EXCERPTED DATA:
________________________
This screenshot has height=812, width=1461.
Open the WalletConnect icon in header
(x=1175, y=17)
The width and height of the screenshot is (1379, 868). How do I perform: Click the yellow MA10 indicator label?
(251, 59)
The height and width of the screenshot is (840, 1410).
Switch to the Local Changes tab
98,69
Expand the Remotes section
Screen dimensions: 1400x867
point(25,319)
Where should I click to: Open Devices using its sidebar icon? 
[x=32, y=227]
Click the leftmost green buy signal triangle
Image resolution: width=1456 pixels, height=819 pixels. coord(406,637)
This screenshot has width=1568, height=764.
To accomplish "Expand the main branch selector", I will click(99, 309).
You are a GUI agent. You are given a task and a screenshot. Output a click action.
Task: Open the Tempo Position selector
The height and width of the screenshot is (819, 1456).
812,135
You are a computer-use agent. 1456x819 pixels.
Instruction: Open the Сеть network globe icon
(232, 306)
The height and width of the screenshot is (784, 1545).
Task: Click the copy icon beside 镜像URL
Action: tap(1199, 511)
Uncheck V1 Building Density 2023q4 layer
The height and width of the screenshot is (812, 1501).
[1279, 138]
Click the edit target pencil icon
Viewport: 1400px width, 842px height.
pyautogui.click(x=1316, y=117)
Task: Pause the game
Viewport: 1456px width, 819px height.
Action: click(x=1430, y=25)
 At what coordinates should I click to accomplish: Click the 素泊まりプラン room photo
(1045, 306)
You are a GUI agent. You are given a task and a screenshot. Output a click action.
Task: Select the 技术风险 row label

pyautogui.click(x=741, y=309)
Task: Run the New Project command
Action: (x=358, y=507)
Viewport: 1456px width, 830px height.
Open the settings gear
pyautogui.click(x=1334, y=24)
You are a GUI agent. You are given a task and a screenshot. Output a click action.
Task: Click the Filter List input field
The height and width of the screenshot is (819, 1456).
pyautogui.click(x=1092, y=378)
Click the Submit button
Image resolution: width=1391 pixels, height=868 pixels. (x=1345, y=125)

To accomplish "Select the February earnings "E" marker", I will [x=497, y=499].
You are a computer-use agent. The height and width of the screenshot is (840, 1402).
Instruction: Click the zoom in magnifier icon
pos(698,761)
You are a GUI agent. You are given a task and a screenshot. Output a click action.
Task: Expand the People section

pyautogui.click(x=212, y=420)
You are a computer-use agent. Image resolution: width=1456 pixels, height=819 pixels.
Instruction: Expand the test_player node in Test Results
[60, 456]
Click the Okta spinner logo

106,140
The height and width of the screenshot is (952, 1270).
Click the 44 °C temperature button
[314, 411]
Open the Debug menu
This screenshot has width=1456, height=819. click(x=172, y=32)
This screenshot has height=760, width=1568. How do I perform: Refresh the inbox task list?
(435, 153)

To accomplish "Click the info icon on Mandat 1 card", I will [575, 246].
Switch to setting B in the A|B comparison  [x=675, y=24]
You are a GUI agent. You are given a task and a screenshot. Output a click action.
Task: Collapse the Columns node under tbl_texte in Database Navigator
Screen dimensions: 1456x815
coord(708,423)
________________________
Repeat the listing in full so that each line matches exactly.

COMPLETED EXERCISE:
This screenshot has height=812, width=1461.
Open the WalletConnect icon in header
(x=1175, y=17)
The width and height of the screenshot is (1379, 868). How do I perform: Click the yellow MA10 indicator label?
(251, 59)
The height and width of the screenshot is (840, 1410).
Switch to the Local Changes tab
98,69
Expand the Remotes section
Screen dimensions: 1400x867
point(25,319)
Where should I click to: Open Devices using its sidebar icon? 
[x=32, y=227]
Click the leftmost green buy signal triangle
Image resolution: width=1456 pixels, height=819 pixels. coord(406,637)
This screenshot has width=1568, height=764.
To accomplish "Expand the main branch selector", I will click(99, 309).
You are a GUI agent. You are given a task and a screenshot. Output a click action.
Task: Open the Tempo Position selector
The height and width of the screenshot is (819, 1456).
812,135
You are a computer-use agent. 1456x819 pixels.
Instruction: Open the Сеть network globe icon
(232, 306)
The height and width of the screenshot is (784, 1545).
Task: Click the copy icon beside 镜像URL
Action: tap(1199, 511)
Uncheck V1 Building Density 2023q4 layer
The height and width of the screenshot is (812, 1501).
[1279, 138]
Click the edit target pencil icon
Viewport: 1400px width, 842px height.
pyautogui.click(x=1316, y=117)
Task: Pause the game
Viewport: 1456px width, 819px height.
Action: click(x=1430, y=25)
 At what coordinates should I click to accomplish: Click the 素泊まりプラン room photo
(1045, 306)
You are a GUI agent. You are given a task and a screenshot. Output a click action.
Task: Select the 技术风险 row label

pyautogui.click(x=741, y=309)
Task: Run the New Project command
Action: (x=358, y=507)
Viewport: 1456px width, 830px height.
Open the settings gear
pyautogui.click(x=1334, y=24)
You are a GUI agent. You are given a task and a screenshot. Output a click action.
Task: Click the Filter List input field
The height and width of the screenshot is (819, 1456).
pyautogui.click(x=1092, y=378)
Click the Submit button
Image resolution: width=1391 pixels, height=868 pixels. (x=1345, y=125)

To accomplish "Select the February earnings "E" marker", I will [x=497, y=499].
You are a computer-use agent. The height and width of the screenshot is (840, 1402).
Instruction: Click the zoom in magnifier icon
pos(698,761)
You are a GUI agent. You are given a task and a screenshot. Output a click action.
Task: Expand the People section

pyautogui.click(x=212, y=420)
You are a computer-use agent. Image resolution: width=1456 pixels, height=819 pixels.
Instruction: Expand the test_player node in Test Results
[60, 456]
Click the Okta spinner logo

106,140
The height and width of the screenshot is (952, 1270).
Click the 44 °C temperature button
[314, 411]
Open the Debug menu
This screenshot has width=1456, height=819. click(x=172, y=32)
This screenshot has height=760, width=1568. How do I perform: Refresh the inbox task list?
(435, 153)

To accomplish "Click the info icon on Mandat 1 card", I will [575, 246].
Switch to setting B in the A|B comparison  [x=675, y=24]
You are a GUI agent. You are given a task and a screenshot. Output a click action.
Task: Collapse the Columns node under tbl_texte in Database Navigator
Screen dimensions: 1456x815
coord(708,423)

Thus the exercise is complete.